> [Exercise prompt] Quote the lines from the line holding "Select radio option B" to the very end of the listing, exactly, and no others.

> [Data supplied]
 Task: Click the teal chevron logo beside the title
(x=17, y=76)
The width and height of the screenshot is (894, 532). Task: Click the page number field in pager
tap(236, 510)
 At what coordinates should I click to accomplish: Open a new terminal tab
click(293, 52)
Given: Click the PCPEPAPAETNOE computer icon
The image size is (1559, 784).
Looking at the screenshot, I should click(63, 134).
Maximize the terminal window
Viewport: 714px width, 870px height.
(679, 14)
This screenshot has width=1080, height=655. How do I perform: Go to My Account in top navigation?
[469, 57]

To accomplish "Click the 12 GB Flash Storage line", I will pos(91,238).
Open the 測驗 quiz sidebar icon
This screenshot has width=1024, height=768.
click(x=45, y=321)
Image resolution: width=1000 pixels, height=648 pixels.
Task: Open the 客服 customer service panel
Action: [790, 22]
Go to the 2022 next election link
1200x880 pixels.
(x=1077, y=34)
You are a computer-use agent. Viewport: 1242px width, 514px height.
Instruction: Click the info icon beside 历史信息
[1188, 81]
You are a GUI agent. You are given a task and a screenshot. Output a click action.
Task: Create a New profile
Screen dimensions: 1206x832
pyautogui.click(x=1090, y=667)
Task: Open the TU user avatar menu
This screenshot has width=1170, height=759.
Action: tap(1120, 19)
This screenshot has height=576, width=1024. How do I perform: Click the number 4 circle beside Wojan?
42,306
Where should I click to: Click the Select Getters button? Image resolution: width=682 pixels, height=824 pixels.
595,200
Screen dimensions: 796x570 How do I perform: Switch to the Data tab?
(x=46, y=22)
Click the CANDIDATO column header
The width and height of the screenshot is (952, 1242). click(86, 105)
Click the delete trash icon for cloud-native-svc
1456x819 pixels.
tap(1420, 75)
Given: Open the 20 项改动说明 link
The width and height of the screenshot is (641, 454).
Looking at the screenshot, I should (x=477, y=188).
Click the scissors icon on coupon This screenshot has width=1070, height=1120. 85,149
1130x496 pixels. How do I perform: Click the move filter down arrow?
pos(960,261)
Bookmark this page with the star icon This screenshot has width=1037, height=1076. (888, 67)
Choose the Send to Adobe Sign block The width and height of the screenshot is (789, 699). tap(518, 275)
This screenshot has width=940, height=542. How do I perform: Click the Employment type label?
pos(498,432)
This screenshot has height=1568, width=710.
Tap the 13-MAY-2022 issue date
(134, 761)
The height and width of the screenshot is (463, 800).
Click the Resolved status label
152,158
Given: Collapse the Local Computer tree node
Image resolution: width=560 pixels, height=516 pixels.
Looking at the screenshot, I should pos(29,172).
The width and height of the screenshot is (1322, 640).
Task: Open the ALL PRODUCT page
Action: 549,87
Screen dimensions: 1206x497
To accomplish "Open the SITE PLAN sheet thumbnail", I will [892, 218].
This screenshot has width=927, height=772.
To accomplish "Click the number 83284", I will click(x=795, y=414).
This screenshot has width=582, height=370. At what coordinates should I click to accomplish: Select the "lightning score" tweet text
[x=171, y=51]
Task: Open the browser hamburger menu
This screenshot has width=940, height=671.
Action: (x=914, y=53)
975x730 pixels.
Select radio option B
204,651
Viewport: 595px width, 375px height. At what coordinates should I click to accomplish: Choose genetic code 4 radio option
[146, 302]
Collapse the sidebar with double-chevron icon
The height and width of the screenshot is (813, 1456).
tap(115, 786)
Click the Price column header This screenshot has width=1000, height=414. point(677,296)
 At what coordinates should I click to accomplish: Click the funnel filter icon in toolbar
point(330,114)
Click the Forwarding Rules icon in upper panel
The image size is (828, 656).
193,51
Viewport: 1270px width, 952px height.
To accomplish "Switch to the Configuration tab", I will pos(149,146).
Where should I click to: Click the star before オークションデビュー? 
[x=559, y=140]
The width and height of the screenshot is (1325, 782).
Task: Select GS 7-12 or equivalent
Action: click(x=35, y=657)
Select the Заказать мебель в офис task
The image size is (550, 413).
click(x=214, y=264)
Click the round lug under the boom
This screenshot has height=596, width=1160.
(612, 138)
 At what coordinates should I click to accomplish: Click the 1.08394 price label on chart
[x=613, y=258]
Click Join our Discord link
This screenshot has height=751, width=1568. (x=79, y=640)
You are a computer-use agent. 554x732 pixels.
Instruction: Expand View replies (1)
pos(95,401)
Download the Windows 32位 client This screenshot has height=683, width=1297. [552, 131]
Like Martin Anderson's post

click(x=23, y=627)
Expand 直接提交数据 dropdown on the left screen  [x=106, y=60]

> [Task output]
Select radio option B
204,651
Viewport: 595px width, 375px height. At what coordinates should I click to accomplish: Choose genetic code 4 radio option
[146, 302]
Collapse the sidebar with double-chevron icon
The height and width of the screenshot is (813, 1456).
tap(115, 786)
Click the Price column header This screenshot has width=1000, height=414. point(677,296)
 At what coordinates should I click to accomplish: Click the funnel filter icon in toolbar
point(330,114)
Click the Forwarding Rules icon in upper panel
The image size is (828, 656).
193,51
Viewport: 1270px width, 952px height.
To accomplish "Switch to the Configuration tab", I will pos(149,146).
Where should I click to: Click the star before オークションデビュー? 
[x=559, y=140]
The width and height of the screenshot is (1325, 782).
Task: Select GS 7-12 or equivalent
Action: click(x=35, y=657)
Select the Заказать мебель в офис task
The image size is (550, 413).
click(x=214, y=264)
Click the round lug under the boom
This screenshot has height=596, width=1160.
(612, 138)
 At what coordinates should I click to accomplish: Click the 1.08394 price label on chart
[x=613, y=258]
Click Join our Discord link
This screenshot has height=751, width=1568. (x=79, y=640)
You are a computer-use agent. 554x732 pixels.
Instruction: Expand View replies (1)
pos(95,401)
Download the Windows 32位 client This screenshot has height=683, width=1297. [552, 131]
Like Martin Anderson's post

click(x=23, y=627)
Expand 直接提交数据 dropdown on the left screen  [x=106, y=60]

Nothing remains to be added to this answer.